I feel like there’s a hard lump in my chest. I rub at it absently.

“Is he why you don’t drink much?” Millsy asks.

Is it? “I guess so,” I say slowly. “Another way I was determined to not be like him. To not be a drunk.” I snort out a mirthless laugh. “Life goals.”

Jesus. That’s pathetic. These guys are probably cringing. But when I look at them, they’re not. They’re nodding. Like they understand.

They hang out until the pizza comes. Pizza’s not on my healthy eating plan, but fuck it, I’ve barely eaten anything the last few days. I have to fuel my body somehow. So I scarf down the meat-lovers with extra cheese.

Otis is sitting in front of me, polite but watchful in case a piece of pepperoni falls to the floor.

“You already knew Emerie and I broke up, didn’t you?” I say to Millsy.

“Well, no. I just knew she moved into Lilly’s apartment.”

I nod.

“Lilly’s going to move in with me,” he adds.

“Congrats,” I say automatically.

“Yeah, that’s good news, dude,” Morrie says. “Cheers.” He lifts his beer bottle.

“Thanks.” Millsy grins. “Otis is happy, too.”

Otis is in fact smiling. I have to smile back at him.

When they eventually get around to leaving, Millsy says, “So, you’re coming to skate tomorrow, yeah?”

I roll my eyes. “Yeah.”

Tomorrow’s a game day, so I can go skate and hang out with the guys then go back to watch the game. I hate watching games when I could be playing. But it is what it is.

 

 

28

 

 

Emerie

 

 

I e-transfer Lilly the money for my half of the rent for the next month. I have enough in my savings to cover this, but when she moves out, paying the full amount every month is going to be a challenge. I’ll figure it out.

I wander around the apartment. It’s in an old building, and I like the shiny, honey-toned hardwood floors, pale walls, and original dark woodwork. The living room is long and narrow with two windows overlooking the street and one long wall of exposed brick holding a fireplace. The kitchen is tiny but functional.

Lilly’s probably going to take a lot of things with her like dishes, glassware, cutlery. Furniture? Easton likely has all they need, but who knows? I’m going to have to go shopping. Normally, shopping would excite me. Not now. Bleh.

I lean against the counter in the tiny kitchen.

Being with Owen opened up my world. Opened it up to possibilities. To bigger things and deeper emotions. I met new people and went on a trip and had fun. I got up the nerve to start my SoundCloud. Now I don’t have Cat. And I don’t have Owen. I don’t even have myself anymore.

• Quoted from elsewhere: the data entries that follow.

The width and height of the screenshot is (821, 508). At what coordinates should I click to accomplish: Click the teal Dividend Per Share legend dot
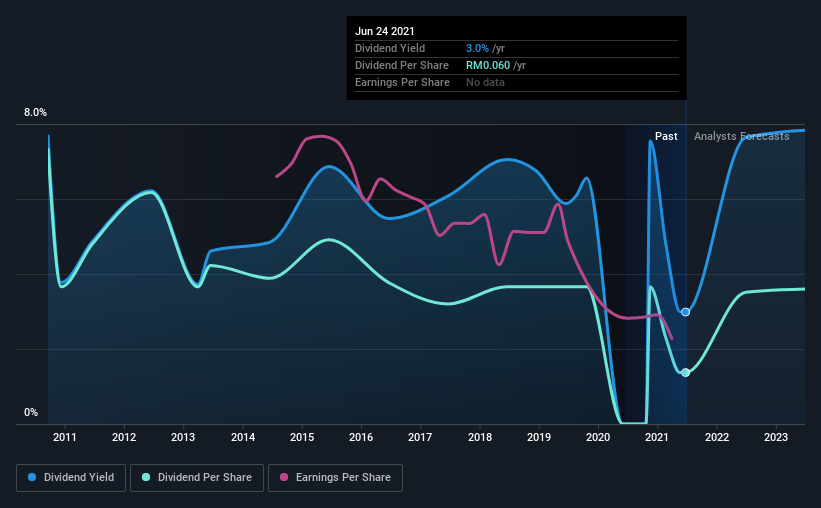[146, 477]
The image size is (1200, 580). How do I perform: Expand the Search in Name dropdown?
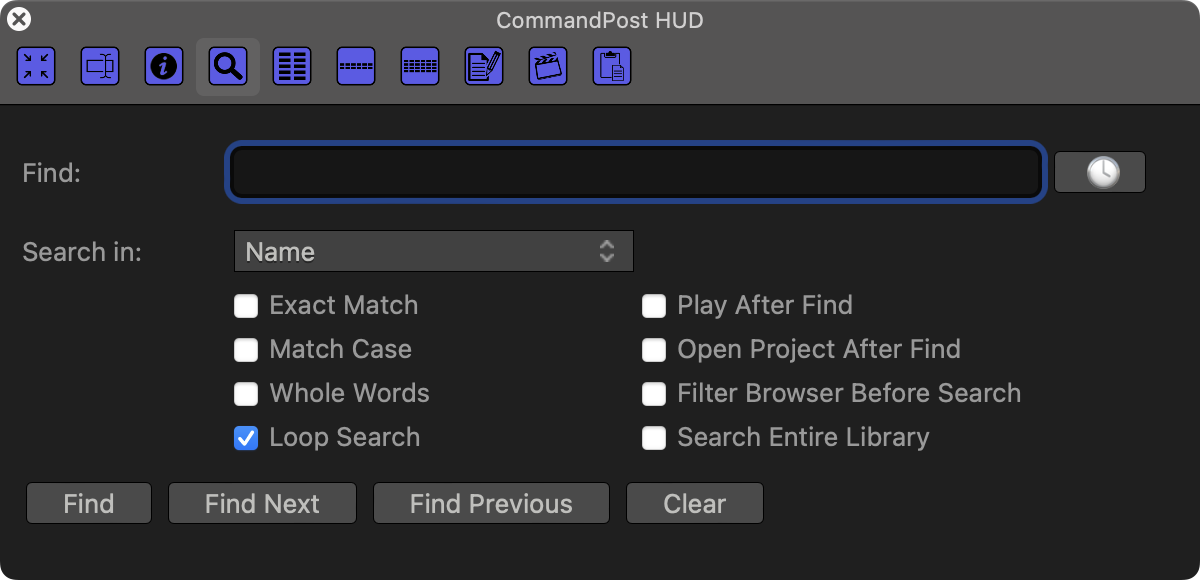[433, 252]
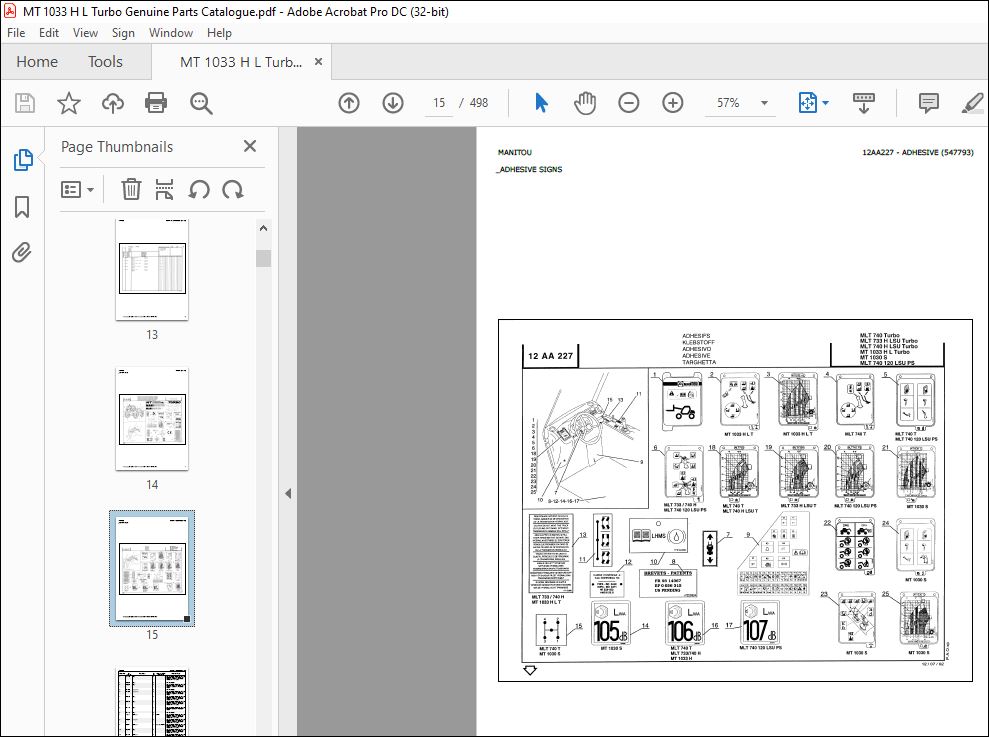Select the page 14 thumbnail

pyautogui.click(x=152, y=419)
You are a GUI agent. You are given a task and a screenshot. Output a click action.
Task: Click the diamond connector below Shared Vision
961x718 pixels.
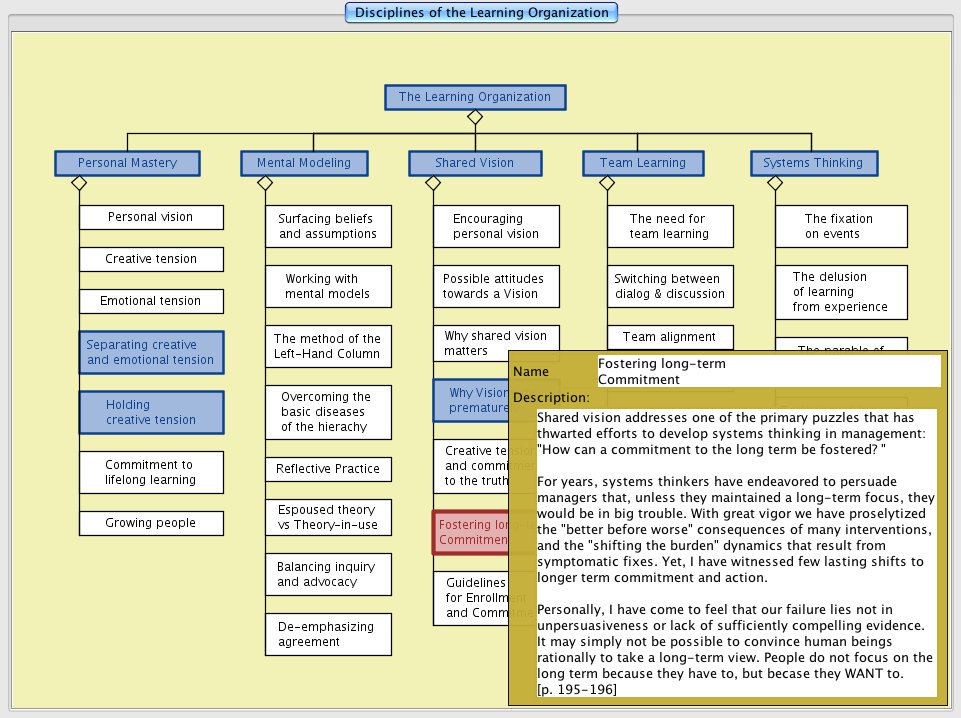coord(433,183)
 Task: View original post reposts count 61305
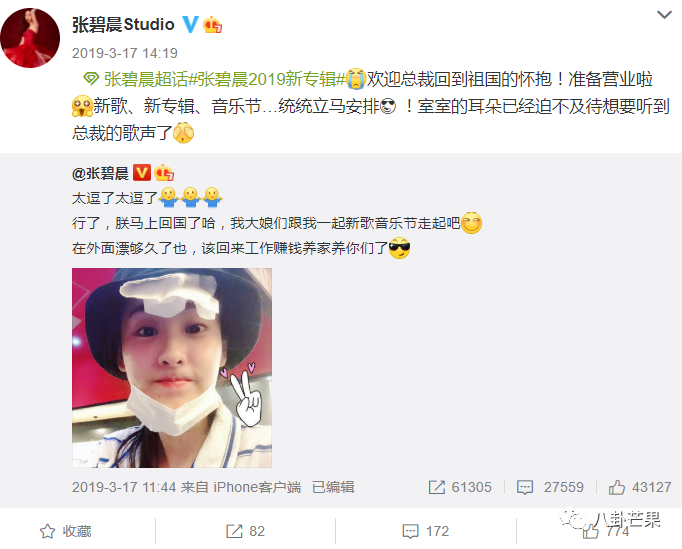460,487
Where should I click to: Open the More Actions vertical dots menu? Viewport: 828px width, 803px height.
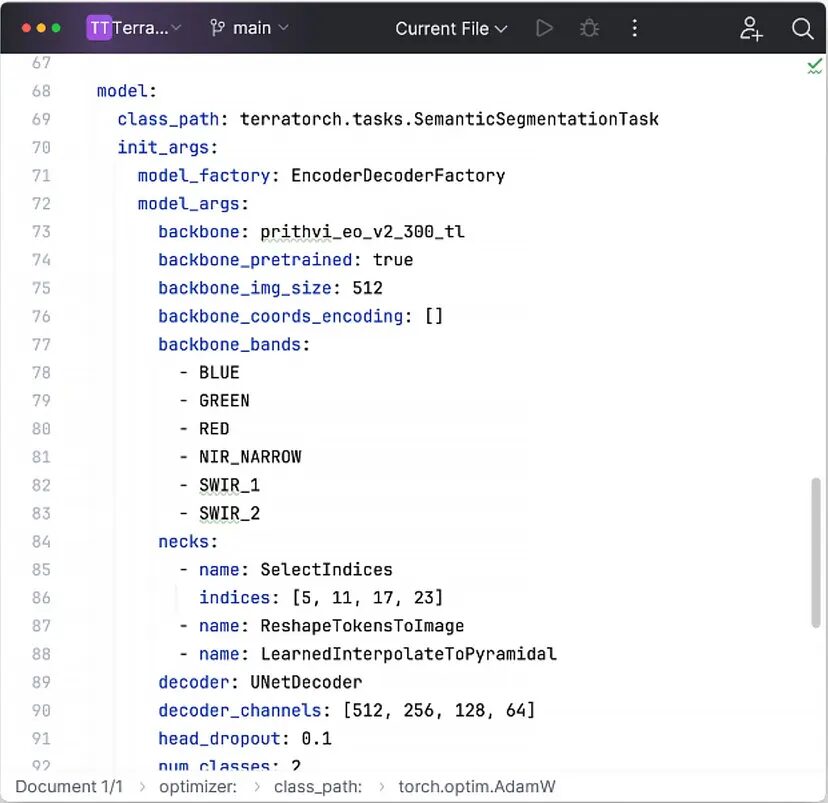click(635, 28)
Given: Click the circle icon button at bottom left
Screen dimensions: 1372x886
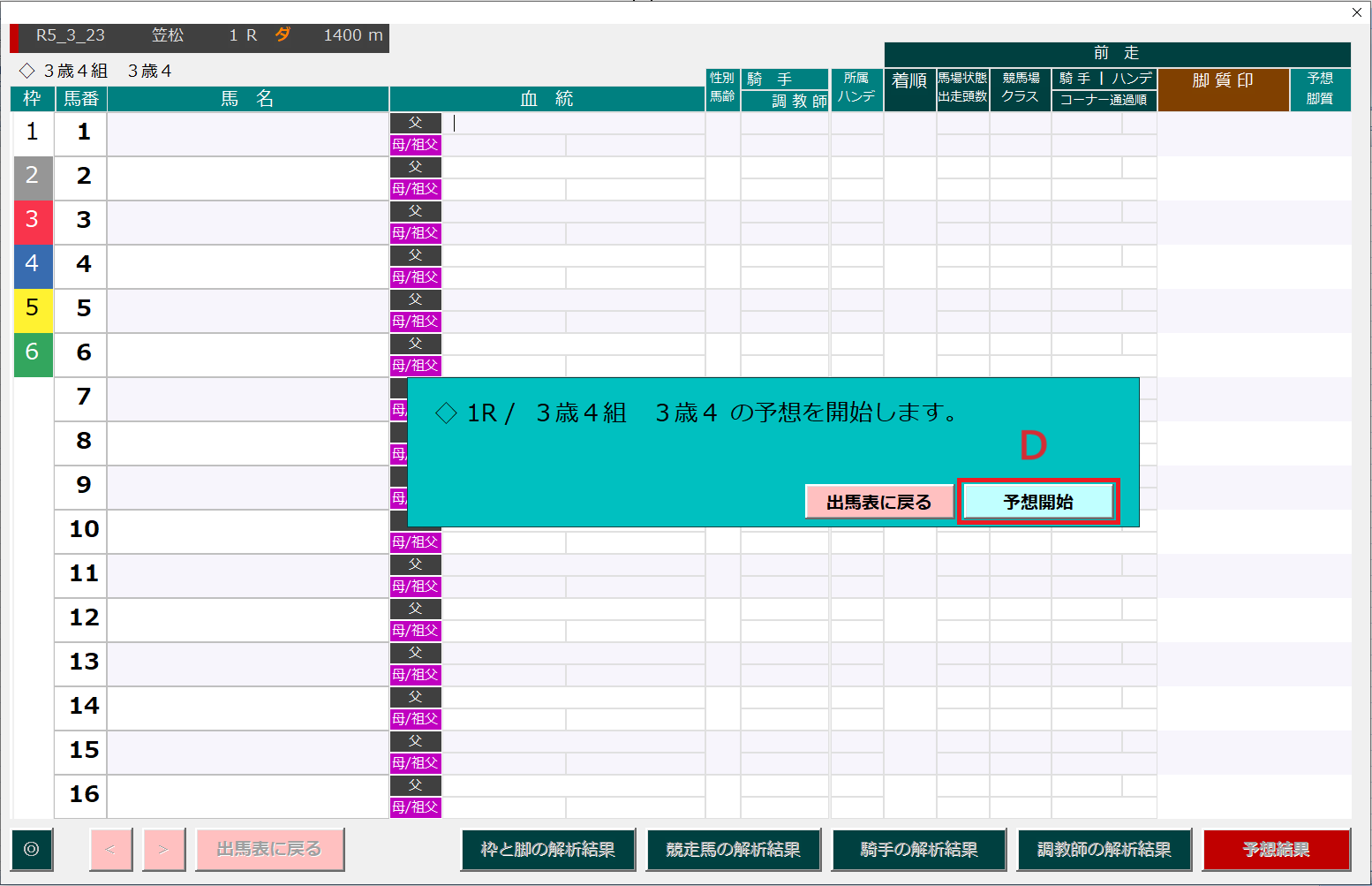Looking at the screenshot, I should [32, 849].
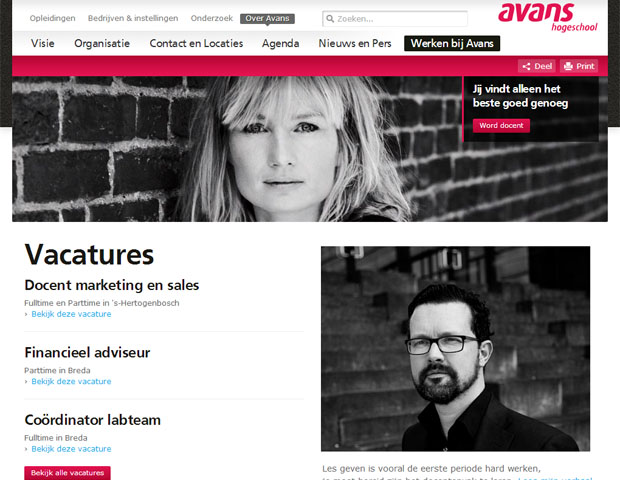620x480 pixels.
Task: Click the magnifier icon in search box
Action: tap(330, 19)

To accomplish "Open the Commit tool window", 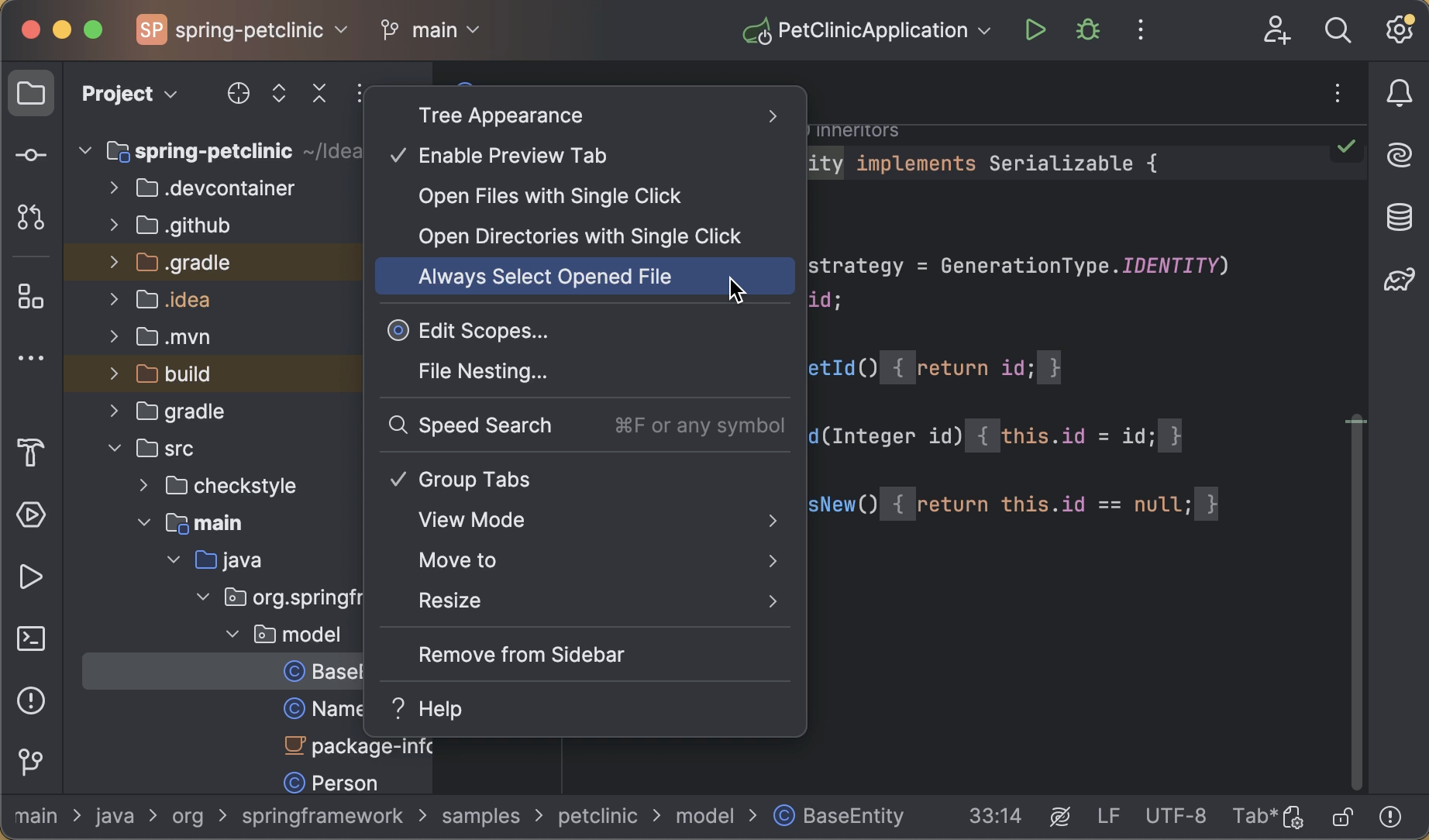I will click(31, 154).
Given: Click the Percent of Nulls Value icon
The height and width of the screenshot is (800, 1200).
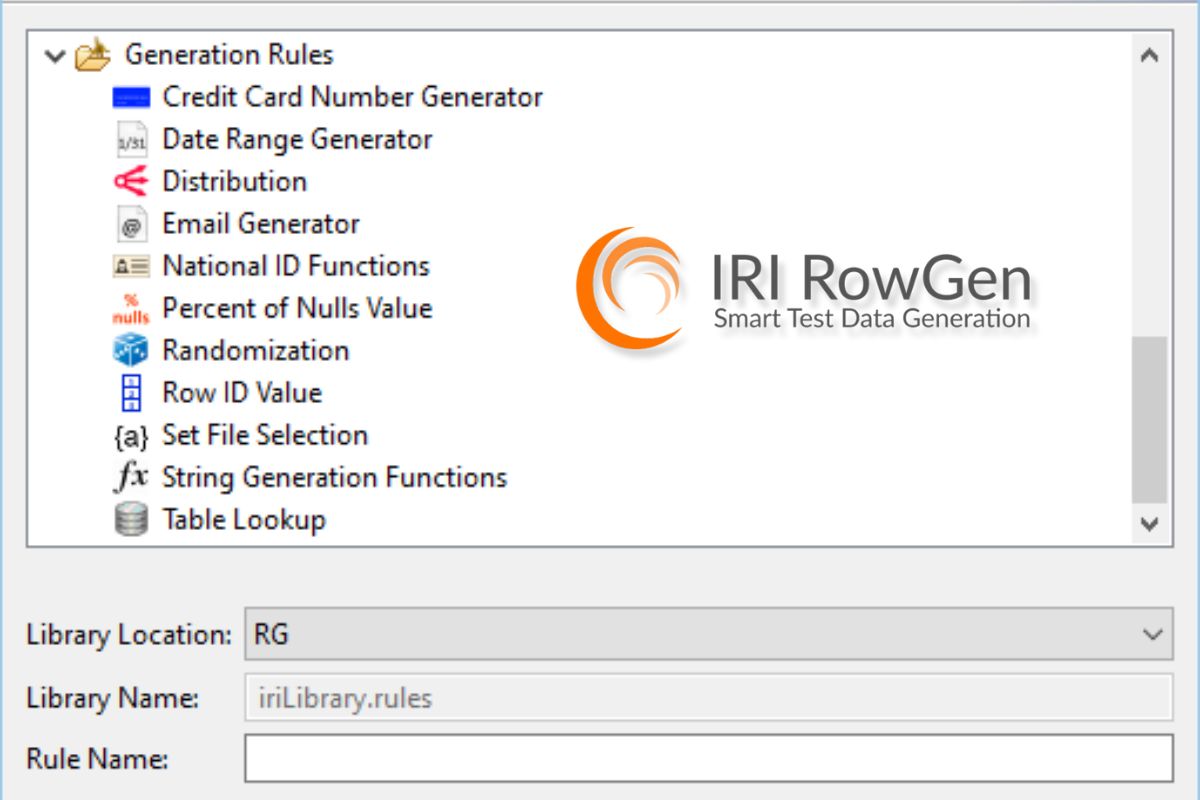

For some reason, I think of that movie Owen and I watched on the plane. The guy who was trying to find his identity and his struggles, the questions about his art—what it meant to him, what it meant to the public, what was he trying to say?

I’ve never asked myself those questions. Why not?

I grab a bottle of water from the fridge and guzzle some down. Suddenly, I feel hot and sweaty. Uncomfortable.

Craig in the movie thought that the reason he wasn’t successful was because people didn’t understand his work. He thought being successful was being famous. And he learned that wasn’t it. Because he never tried to do the work of becoming his best self.

I don’t want to be famous. I just want to be my best self. And music is a big part of that.

I think of Owen and all the work he does to become his best self. But…is he doing it for the right reasons?